Immunolocalization of clusterin in the ram testis, rete testis, and excurrent ducts

Clusterin, a glycoprotein that elicits cell aggregation, has previously been isolated from ram rete testis fluid, and has been partially characterized. In experiments reported, we have used monoclonal antibodies against clusterin in combination with indirect immunofluorescence microscopy to investigate the distribution of clusterin in the adult ram testis, rete testis, and excurrent ducts. Tissue blocks (5 mm3) were fixed in periodate/lysine/paraformaldehyde containing 0.1% glutaraldehyde and, after embedding, 5-microM sections were prepared for immunolocalization. In the testis, 2 basic patterns were observed: 1) strong to moderate staining for clusterin in the adluminal region with little staining in the basal region of the seminiferous epithelium and germinal cells; and 2) moderate staining throughout the seminiferous epithelium between germinal cells.

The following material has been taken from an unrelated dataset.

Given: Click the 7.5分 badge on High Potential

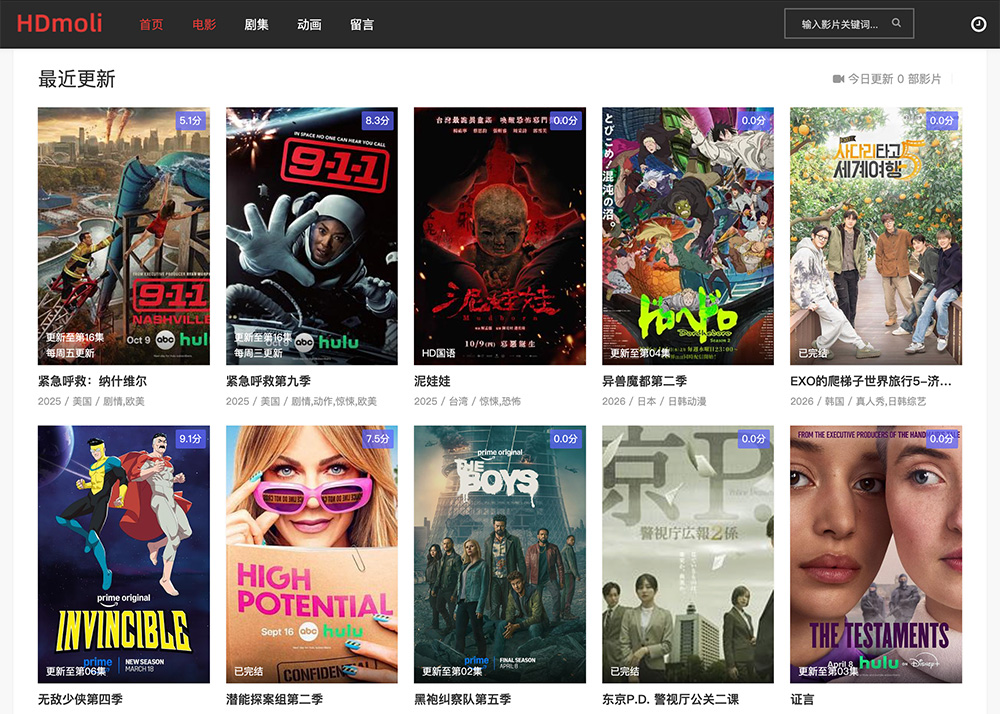Looking at the screenshot, I should [x=377, y=439].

In the rete testis, strong clusterin staining was localized intracellularly in the rete epithelial cells, most often associated with the luminal surface. In the epididymis, intracellular clusterin was localized in some principal cells of the caput epididymidis. The luminal surfaces and spermatozoa within the lumen were strongly positive. In the vas deferens, clusterin staining was associated with the luminal surface only. The presence of clusterin was clearly detected in unwashed isolated epididymal spermatozoa, but not in spermatozoa washed with phosphate-buffered saline containing 0.05% Tween 20.